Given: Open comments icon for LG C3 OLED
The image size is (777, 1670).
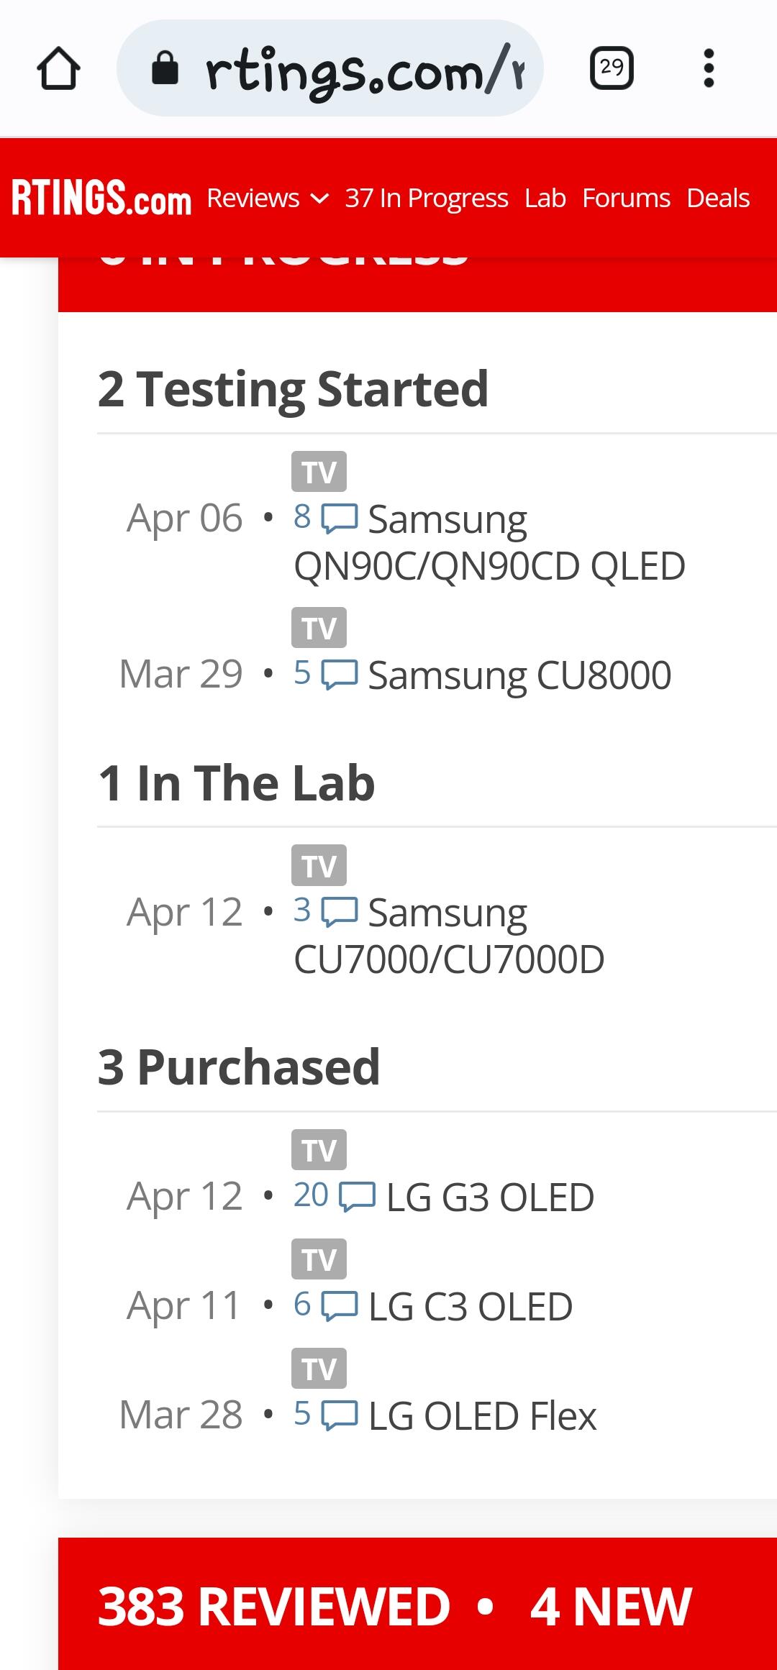Looking at the screenshot, I should [339, 1305].
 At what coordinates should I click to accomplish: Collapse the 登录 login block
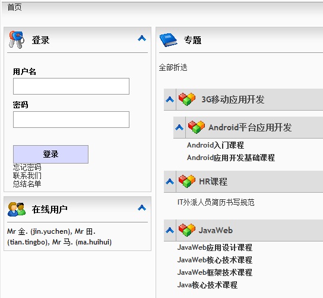(142, 38)
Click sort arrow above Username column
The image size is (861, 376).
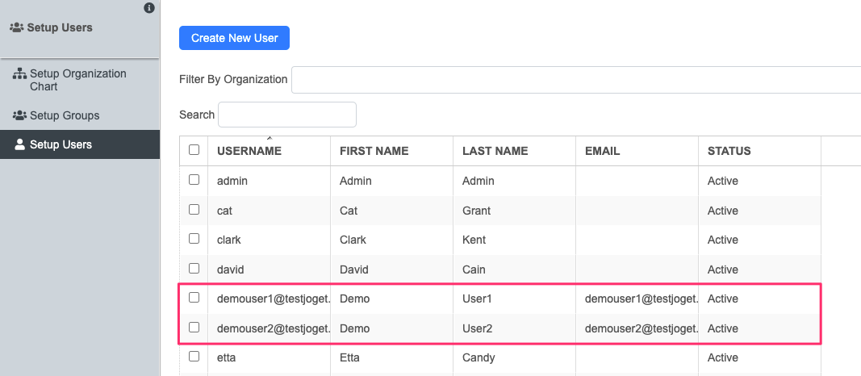[x=269, y=138]
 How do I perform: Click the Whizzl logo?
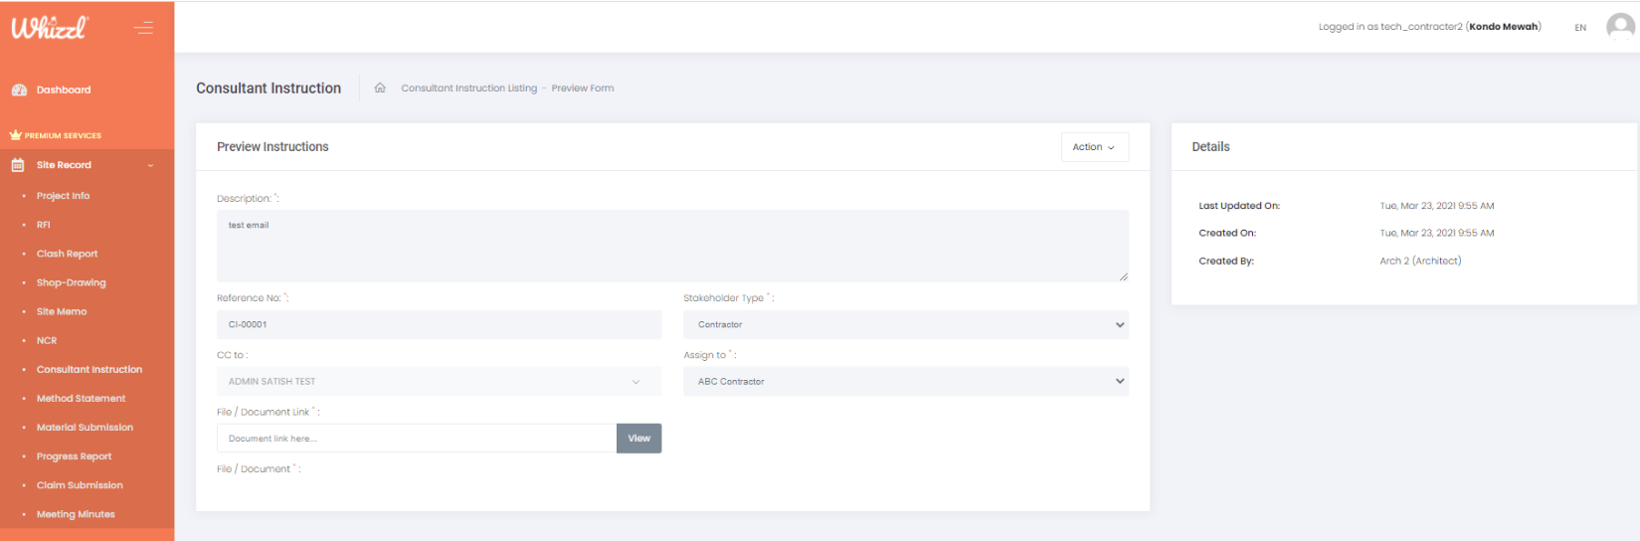pyautogui.click(x=50, y=28)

- YOUR OBJECTIVE -
Write out an exact copy of the lines beginning at the line that contains "The image size is (777, 1670)." and ending at the last line of the listing. Exclude pictures.

- WORKED SOLUTION -
The image size is (777, 1670).
Looking at the screenshot, I should [339, 1305].
 At what coordinates should I click to accomplish: Collapse the 登录 login block
(142, 38)
Click sort arrow above Username column
The image size is (861, 376).
[x=269, y=138]
 How do I perform: Click the Whizzl logo?
pyautogui.click(x=50, y=28)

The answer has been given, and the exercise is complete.